WHAT THE TASK REQUIRES –
For the entries that follow, retype exactly the lines from the one containing "Image resolution: width=168, height=2576." to the one containing "Devamını Oku", inclusive, and only those. Images stay out of the copy.

Recorded data –

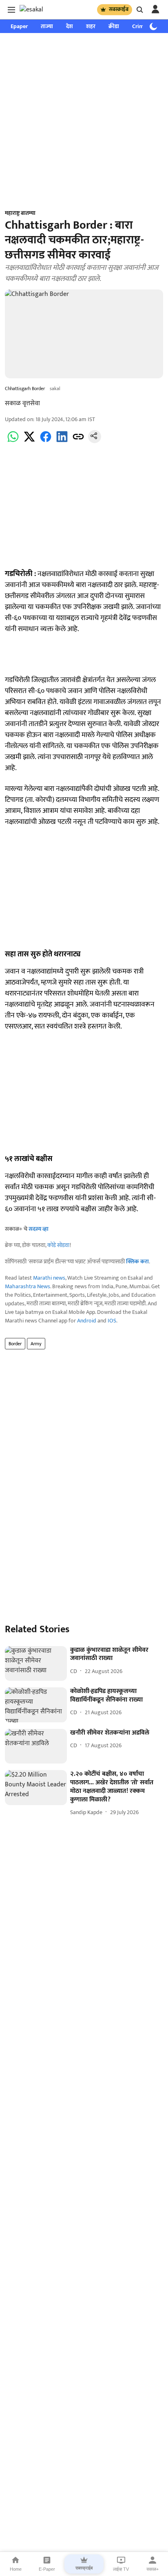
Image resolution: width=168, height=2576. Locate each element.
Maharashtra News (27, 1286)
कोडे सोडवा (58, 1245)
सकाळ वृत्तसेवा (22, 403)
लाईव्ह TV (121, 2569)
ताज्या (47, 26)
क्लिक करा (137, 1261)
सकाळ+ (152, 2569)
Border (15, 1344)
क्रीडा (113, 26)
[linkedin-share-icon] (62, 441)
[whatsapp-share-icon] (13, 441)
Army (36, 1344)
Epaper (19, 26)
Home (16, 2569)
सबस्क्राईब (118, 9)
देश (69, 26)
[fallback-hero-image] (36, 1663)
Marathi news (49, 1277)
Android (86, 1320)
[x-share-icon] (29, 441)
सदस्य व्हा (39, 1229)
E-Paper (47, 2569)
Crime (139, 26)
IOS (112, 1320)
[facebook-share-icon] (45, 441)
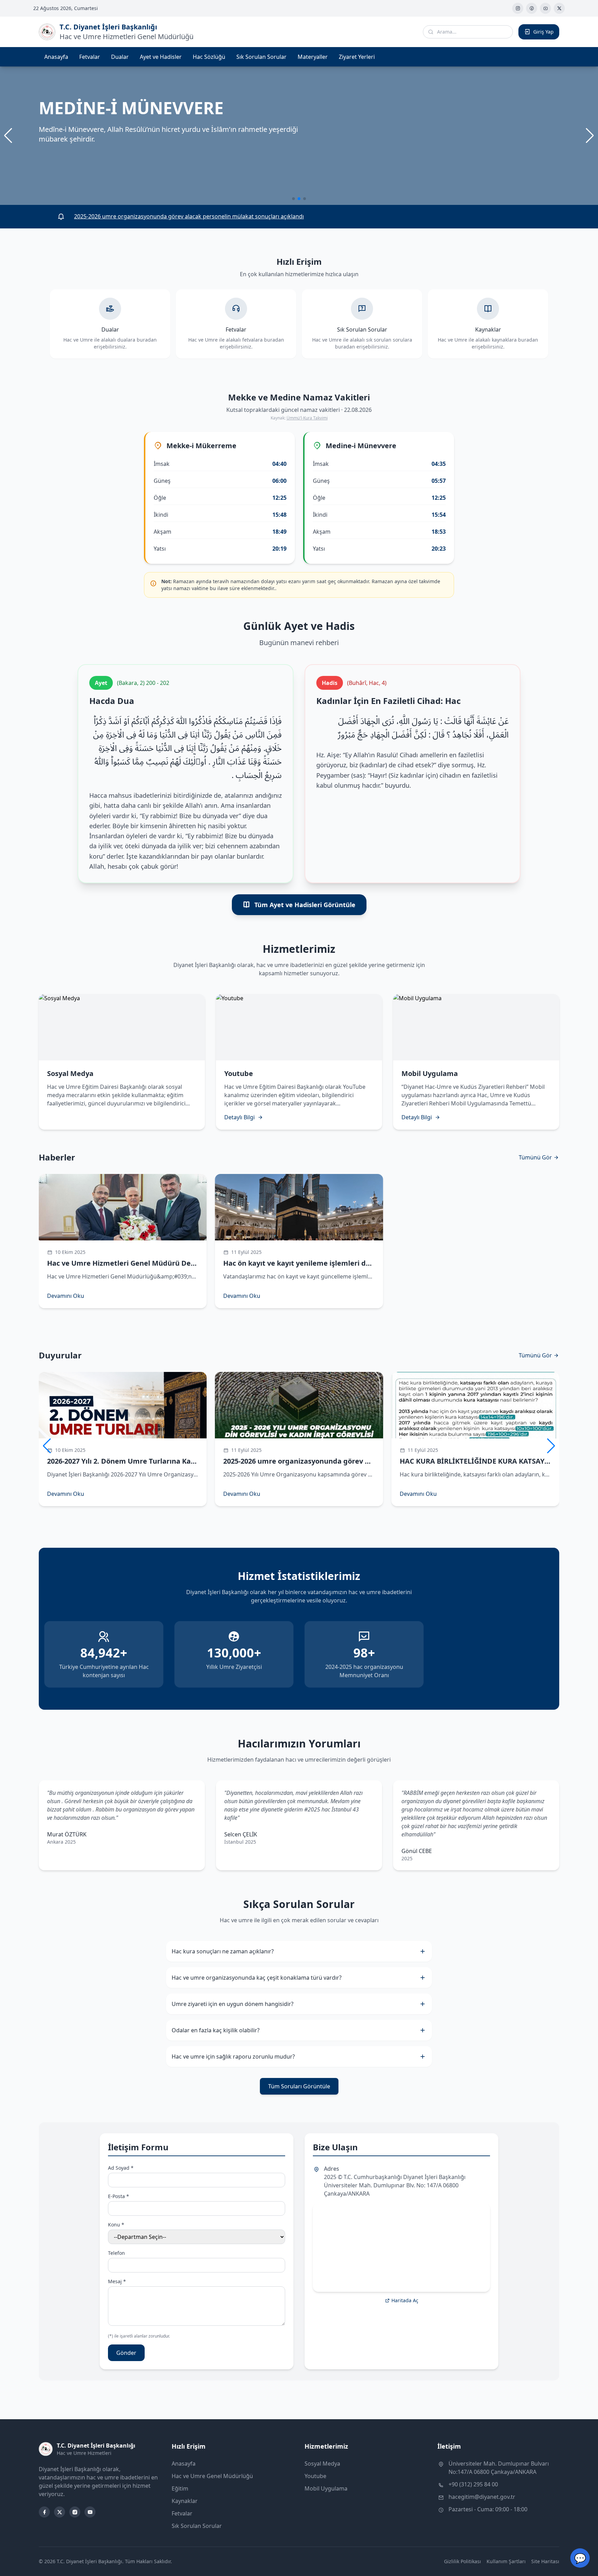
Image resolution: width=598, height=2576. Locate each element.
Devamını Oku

--

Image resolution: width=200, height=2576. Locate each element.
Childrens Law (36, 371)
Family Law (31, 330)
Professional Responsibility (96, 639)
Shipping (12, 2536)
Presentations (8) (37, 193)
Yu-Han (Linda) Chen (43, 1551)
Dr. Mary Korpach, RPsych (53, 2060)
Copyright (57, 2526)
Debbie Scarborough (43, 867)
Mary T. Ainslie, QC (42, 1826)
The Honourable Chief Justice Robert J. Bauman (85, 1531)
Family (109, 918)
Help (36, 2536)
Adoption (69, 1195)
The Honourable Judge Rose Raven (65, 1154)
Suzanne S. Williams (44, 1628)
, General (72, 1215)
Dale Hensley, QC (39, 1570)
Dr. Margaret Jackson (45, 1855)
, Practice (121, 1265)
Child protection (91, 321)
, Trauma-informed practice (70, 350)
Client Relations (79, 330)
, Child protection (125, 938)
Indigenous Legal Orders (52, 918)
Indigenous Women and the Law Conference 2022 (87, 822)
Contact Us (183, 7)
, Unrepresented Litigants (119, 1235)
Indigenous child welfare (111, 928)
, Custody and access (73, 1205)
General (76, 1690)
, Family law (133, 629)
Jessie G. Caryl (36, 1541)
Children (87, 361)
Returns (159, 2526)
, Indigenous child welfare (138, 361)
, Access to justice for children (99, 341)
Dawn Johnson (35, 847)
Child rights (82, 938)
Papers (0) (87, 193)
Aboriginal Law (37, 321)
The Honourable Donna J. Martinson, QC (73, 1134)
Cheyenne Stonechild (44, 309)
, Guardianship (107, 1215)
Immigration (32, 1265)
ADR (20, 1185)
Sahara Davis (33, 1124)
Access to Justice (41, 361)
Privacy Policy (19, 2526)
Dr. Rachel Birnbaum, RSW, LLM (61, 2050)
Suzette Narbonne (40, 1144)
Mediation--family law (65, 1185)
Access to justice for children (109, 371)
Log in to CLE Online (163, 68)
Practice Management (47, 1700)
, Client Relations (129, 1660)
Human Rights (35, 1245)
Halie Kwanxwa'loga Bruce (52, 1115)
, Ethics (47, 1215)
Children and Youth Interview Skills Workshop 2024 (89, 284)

WRITTEN SOLUTION –
Image resolution: width=168, height=2576. Locate each element.
Maharashtra News (27, 1286)
कोडे सोडवा (58, 1245)
सकाळ वृत्तसेवा (22, 403)
लाईव्ह TV (121, 2569)
ताज्या (47, 26)
क्लिक करा (137, 1261)
सकाळ+ (152, 2569)
Border (15, 1344)
क्रीडा (113, 26)
[linkedin-share-icon] (62, 441)
[whatsapp-share-icon] (13, 441)
Army (36, 1344)
Epaper (19, 26)
Home (16, 2569)
सबस्क्राईब (118, 9)
देश (69, 26)
[fallback-hero-image] (36, 1663)
Marathi news (49, 1277)
Android (86, 1320)
[x-share-icon] (29, 441)
सदस्य व्हा (39, 1229)
E-Paper (47, 2569)
Crime (139, 26)
IOS (112, 1320)
[facebook-share-icon] (45, 441)
Image resolution: width=598, height=2576. Locate each element.
Devamını Oku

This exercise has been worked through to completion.